- WHAT IS NEEDED -
Reproduce all the records word for word. Omit images.
· · ·
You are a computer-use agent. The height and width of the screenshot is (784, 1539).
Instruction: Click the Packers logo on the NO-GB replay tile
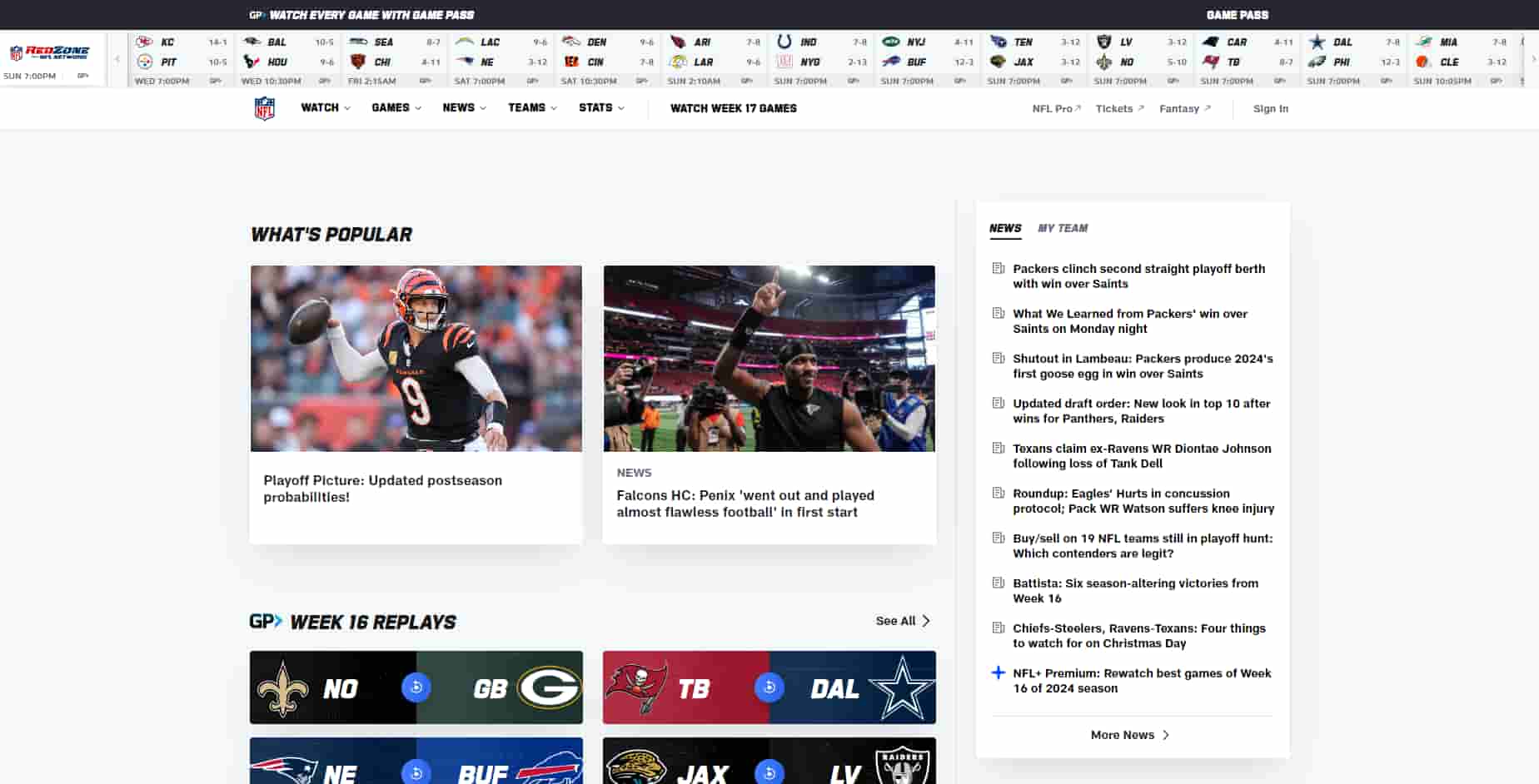[550, 687]
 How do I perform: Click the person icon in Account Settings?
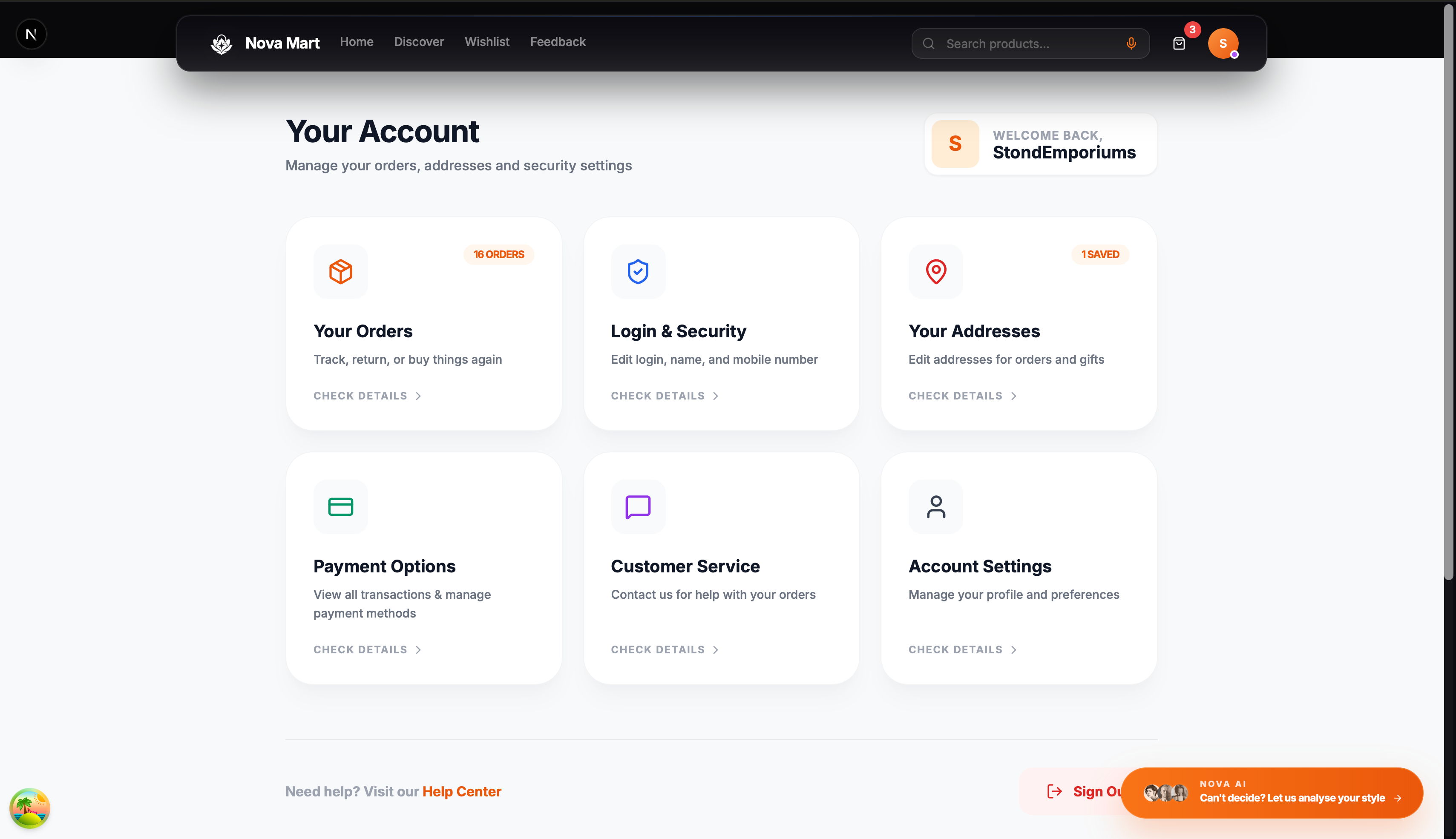(936, 506)
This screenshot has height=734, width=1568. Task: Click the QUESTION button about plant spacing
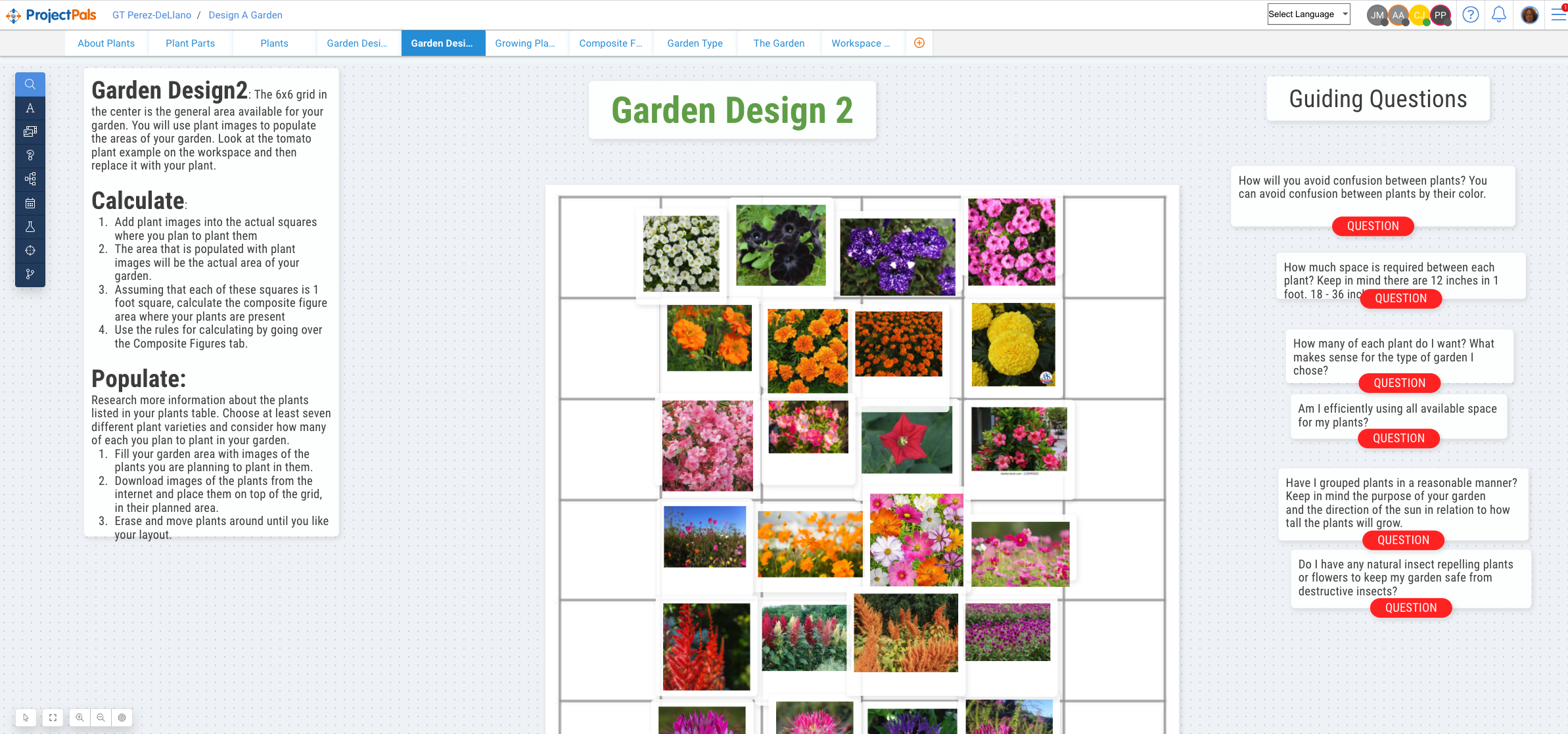(x=1400, y=298)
· · ·
- RESPONSE TO THIS EXERCISE -
You are a computer-use agent. The height and width of the screenshot is (784, 1539).
Instruction: Click the Packers logo on the NO-GB replay tile
[550, 687]
 How do I perform: Click the person icon in Account Settings?
(936, 506)
This screenshot has height=734, width=1568. Task: Click the QUESTION button about plant spacing
(x=1400, y=298)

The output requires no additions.